Cyberbullying occurs either as a group function or within group online communication environments . Little attention, however, has been paid to the bystanders of cyberbullying. Bystanders can be either an active part of the problem by encouraging and supporting the bully or a passive part by watching and witnessing bullying, and doing nothing to stop it. On the other hand, some researchers believe that cyberbystanders, especially friends, play an important role in preventing acts of bullying by providing support to the victim [21, 22].

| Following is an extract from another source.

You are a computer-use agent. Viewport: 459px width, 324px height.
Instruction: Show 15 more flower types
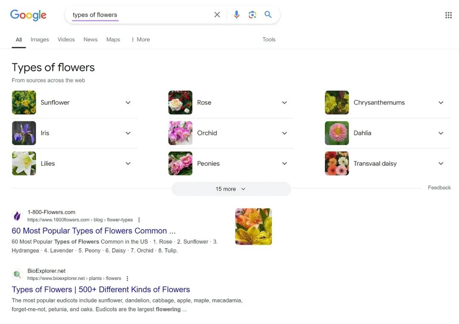[x=231, y=189]
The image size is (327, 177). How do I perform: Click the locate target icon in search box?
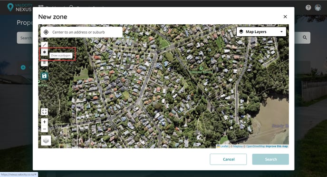point(46,32)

Some studies have examined a broader context and different forms of bullying and victimization [11, 23], but to our knowledge few studies have examined exposure in terms of witnessing cyberbullying and none of them evaluated population-based data. Patchin and Hinduja reported that 47% of 384 respondents answered “yes” to the following question: “Have you ever seen other kids bullied online”. Li found that more than half of student respondents admitted knowing someone who had been cyberbullied . Wolak et al. reported that approximately 30% of respondents were with friends when cyberbullied . Evidence suggests that cybervictims are likely not to tell anybody about their cyberbullying experience or if they know of someone having been bullied. If they choose to tell, friends are told most often and parents second most often [9, 10, 16, 17, 25].

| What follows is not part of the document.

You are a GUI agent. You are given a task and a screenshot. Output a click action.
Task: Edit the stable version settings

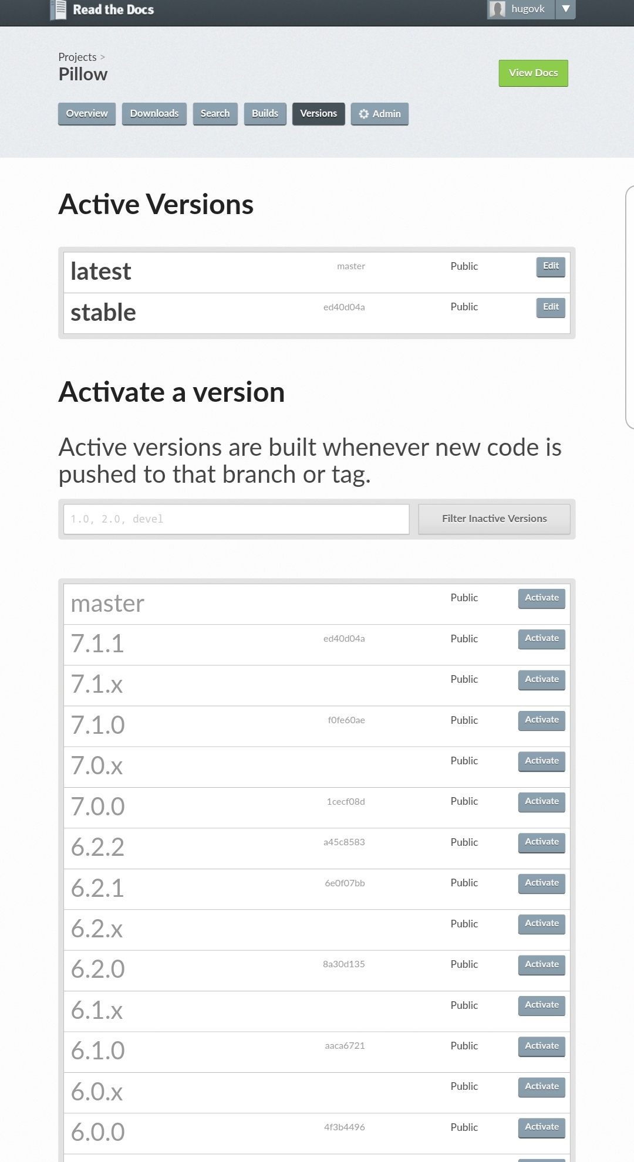coord(549,307)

Exposure to cyberbullying by witnessing a friend being cyberbullied deserves attention, as witnessing cyberbullying may also be traumatizing. Bystanders who have witnessed face-to-face bullying without direct involvement present with increased incidence of psychiatric symptoms, and the incidence increases if the victim is a friend of the bystander . This may hold true for witnessing cyberbullying as well, and thus exposure by witnessing warrants more attention.
The aim of the present study was to examine exposure to cyberbullying among 12 to 18-year-old adolescents. Here, cyberbullying refers to bullying via the internet or mobile phone, and exposure to one of four dimensions of the phenomenon: being a victim of cyberbullying, being a cyberbully, being both a cyberbully and a cybervictim, and having witnessed cyberbullying of friends. We first studied the proportion of adolescents that experienced cyberbullying during the preceding year and how serious and disturbing it was perceived to be. Second, we studied the proportion of respondents that had been a bully or a bully-victim. Finally, we studied whether adolescents had witnessed cyberbullying of their friends. Witnessing cyberbullying here means that one gets to know or observes that a friend or friends are being bullied.